**Quoted passage:**
_____

3000 haiku about cherry trees, cherry blossoms, and blossom-viewing: the most haiku about a single theme ever found in one book. The haiku are divided into 60 chapters, chronological (following the viewing from the wait to the trip home), phenomenological (buds, types of trees, bloom, drinking, falling blossoms) and conceptual (the wind as pushy male, woman as cherry tree, cherry tree as woman). The book includes about 50 older and longer poems, called waka. About half are by the poet monk Saigyo, the man who loved cherry trees like no one before or since. Also, I believe that about 50 ku by Sogi prove that haiku was pretty well established over a century earlier than generally believed. The poems in the book reflect the drunken carnival-like nature of Japanese blossom-viewing.
Robin gives an overview of the book:
From the preface to book I, of the 3 comprising the 740pg volume. The original has Japanese and notes as well.
hito ni hana ôkarakuri no ukiyo kana issa 1762-1827
(people-and/with blossoms: big automaton'sfloating-world!/?/‘tis)
all those men
and blossoms: the world's
A "mountain" - often meaning only a large park - of cherry blossoms in full bloom is a sensory experience as grand as Niagara. We are thrilled, more alive than ever; yet, sitting with hearts thumping below the pink cataract, glimpsing the blue sky beyond, we also feel the chilly breath of eternity (death) and shiver. For this reason, as well as the blossoms' ephemeral beauty, there are more philosophical haiku about these tree flowers than about any other subject except the fall moon, whose Buddhist baggage encourages a different sort of metaphysical musing.
If, as not a few have claimed, a haiku must be an "objective" description of "what is" and avoid "intellectualizing," no haiku theme is so corrupt as the cherry-blossom. But, if we do not choose to banish philosophy from poetry, the opposite might be claimed: cherry-blossom haiku are proof that haiku may be many things and still be haiku. Issa's ku, one of about 800 (!) he wrote about cherry blossoms, is a prime example of this. It does not simply observe what is out there but records a subjective experience of the type one might call an epiphany. Please note: Issa's metaphor is not so outlandish as one might think. Automata were popular in Japan and common in senryu. Experiencing the world as an automaton, i.e., a sort of mechanized maya, is another matter. Only a mountain of cherry blossoms swarming with revelers could have evoked it.

_____

**Data records:**
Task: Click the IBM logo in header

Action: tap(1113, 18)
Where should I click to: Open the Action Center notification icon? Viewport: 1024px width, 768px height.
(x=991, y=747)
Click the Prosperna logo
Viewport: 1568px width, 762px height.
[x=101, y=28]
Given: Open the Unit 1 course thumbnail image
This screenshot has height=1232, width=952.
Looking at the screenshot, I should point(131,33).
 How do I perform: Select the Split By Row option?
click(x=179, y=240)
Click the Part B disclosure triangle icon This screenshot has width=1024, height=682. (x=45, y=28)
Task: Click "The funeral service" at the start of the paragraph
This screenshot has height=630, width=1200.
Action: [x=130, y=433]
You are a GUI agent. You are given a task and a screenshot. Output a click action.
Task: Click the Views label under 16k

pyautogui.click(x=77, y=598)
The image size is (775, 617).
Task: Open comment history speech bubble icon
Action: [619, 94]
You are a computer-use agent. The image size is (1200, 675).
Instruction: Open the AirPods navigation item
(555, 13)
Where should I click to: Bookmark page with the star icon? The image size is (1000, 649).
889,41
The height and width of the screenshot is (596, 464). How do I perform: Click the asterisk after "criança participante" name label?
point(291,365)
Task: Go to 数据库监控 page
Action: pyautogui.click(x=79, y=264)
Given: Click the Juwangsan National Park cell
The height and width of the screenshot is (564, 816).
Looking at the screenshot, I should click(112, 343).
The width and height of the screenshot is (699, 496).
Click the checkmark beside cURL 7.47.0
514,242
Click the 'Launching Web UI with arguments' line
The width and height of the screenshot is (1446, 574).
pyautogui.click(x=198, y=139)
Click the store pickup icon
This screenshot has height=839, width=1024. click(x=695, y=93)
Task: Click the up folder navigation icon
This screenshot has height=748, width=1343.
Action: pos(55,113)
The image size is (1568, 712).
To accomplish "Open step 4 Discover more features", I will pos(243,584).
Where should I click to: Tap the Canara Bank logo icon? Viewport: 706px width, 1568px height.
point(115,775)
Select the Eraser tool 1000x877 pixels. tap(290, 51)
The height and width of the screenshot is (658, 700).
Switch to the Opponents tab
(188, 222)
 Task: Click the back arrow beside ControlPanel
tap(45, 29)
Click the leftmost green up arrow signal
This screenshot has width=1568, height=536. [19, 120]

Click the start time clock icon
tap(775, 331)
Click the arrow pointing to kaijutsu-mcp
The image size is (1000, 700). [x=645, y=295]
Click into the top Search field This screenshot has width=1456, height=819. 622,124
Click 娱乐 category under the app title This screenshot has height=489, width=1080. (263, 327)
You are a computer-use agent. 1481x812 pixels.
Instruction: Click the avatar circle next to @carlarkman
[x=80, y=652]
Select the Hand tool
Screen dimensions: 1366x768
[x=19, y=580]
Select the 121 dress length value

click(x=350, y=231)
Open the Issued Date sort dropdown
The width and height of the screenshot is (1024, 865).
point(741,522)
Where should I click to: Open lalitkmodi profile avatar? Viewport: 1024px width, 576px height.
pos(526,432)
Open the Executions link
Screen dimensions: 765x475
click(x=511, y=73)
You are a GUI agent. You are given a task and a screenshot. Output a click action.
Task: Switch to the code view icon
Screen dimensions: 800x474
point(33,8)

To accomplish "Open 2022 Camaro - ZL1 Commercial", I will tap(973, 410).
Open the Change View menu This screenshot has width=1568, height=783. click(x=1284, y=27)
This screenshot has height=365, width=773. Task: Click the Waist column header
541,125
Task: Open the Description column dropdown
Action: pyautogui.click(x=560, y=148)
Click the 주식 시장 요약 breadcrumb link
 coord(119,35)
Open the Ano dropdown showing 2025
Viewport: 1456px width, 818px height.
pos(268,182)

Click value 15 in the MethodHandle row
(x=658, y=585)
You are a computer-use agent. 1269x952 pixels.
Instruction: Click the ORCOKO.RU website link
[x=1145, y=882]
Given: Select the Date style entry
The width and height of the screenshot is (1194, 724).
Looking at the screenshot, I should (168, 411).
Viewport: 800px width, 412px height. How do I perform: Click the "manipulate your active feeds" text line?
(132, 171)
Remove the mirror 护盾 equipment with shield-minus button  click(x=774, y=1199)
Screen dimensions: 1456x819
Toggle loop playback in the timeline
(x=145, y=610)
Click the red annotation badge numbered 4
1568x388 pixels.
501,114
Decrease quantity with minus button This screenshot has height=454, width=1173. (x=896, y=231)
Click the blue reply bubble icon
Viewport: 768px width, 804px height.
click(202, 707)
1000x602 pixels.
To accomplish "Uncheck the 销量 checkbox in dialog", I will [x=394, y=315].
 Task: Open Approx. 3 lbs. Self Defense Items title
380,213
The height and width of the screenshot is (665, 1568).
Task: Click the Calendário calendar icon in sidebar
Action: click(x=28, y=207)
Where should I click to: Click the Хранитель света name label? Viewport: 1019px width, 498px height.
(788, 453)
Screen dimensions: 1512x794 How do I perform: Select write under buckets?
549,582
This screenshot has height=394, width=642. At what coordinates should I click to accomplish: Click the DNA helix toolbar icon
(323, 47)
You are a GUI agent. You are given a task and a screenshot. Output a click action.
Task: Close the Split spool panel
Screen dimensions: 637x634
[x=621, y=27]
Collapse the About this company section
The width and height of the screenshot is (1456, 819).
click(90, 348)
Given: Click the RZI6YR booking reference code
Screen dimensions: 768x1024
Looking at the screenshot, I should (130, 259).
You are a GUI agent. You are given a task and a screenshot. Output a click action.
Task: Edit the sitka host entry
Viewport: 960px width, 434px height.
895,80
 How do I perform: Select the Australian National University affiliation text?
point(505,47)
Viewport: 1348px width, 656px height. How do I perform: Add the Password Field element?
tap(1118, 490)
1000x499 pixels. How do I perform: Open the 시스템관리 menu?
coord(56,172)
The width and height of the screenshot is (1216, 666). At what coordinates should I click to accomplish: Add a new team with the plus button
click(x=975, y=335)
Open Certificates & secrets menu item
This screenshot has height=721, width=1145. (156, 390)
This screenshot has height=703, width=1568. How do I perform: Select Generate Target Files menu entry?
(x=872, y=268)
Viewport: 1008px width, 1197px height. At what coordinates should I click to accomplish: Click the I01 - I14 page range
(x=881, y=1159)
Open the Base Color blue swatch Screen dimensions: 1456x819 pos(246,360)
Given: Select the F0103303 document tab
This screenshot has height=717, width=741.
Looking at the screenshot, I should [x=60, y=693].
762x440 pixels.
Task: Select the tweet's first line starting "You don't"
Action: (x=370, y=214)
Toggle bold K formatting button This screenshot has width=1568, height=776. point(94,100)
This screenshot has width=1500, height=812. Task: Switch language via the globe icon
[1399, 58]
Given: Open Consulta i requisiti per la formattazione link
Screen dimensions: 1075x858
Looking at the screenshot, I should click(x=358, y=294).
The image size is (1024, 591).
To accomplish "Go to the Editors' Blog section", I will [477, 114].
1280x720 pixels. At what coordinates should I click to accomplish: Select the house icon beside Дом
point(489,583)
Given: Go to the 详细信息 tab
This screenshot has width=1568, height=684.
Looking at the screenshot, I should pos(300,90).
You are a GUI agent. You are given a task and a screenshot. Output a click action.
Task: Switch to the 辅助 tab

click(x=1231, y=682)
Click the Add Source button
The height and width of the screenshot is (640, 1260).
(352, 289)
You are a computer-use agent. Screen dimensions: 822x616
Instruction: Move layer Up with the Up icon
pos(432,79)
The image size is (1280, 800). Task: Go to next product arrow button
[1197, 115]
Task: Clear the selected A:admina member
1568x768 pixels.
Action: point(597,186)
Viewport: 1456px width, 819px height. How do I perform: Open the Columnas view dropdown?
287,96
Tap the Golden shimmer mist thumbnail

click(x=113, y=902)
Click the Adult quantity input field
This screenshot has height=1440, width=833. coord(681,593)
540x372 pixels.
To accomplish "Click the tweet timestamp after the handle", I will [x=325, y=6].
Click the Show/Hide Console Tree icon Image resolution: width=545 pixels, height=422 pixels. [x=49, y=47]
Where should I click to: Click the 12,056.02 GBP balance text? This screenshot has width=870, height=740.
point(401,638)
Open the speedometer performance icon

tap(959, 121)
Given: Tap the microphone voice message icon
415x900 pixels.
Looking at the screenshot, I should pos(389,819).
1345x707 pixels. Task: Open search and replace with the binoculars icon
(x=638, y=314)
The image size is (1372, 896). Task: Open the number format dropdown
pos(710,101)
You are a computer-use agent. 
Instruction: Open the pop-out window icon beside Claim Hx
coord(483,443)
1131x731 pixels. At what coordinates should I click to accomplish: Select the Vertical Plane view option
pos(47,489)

_____

**Task set:**
1. Repeat the passage from the cherry-blossom haiku text between "3000 haiku about" and "of Japanese blossom-viewing.", inclusive.
2. Reproduce the lines of the records between the lines holding "Open the Change" and "Action: pyautogui.click(x=560, y=148)", inclusive.

**Answers to each task:**
1.
3000 haiku about cherry trees, cherry blossoms, and blossom-viewing: the most haiku about a single theme ever found in one book. The haiku are divided into 60 chapters, chronological (following the viewing from the wait to the trip home), phenomenological (buds, types of trees, bloom, drinking, falling blossoms) and conceptual (the wind as pushy male, woman as cherry tree, cherry tree as woman). The book includes about 50 older and longer poems, called waka. About half are by the poet monk Saigyo, the man who loved cherry trees like no one before or since. Also, I believe that about 50 ku by Sogi prove that haiku was pretty well established over a century earlier than generally believed. The poems in the book reflect the drunken carnival-like nature of Japanese blossom-viewing.

2.
Open the Change View menu This screenshot has width=1568, height=783. click(x=1284, y=27)
This screenshot has height=365, width=773. Task: Click the Waist column header
541,125
Task: Open the Description column dropdown
Action: pyautogui.click(x=560, y=148)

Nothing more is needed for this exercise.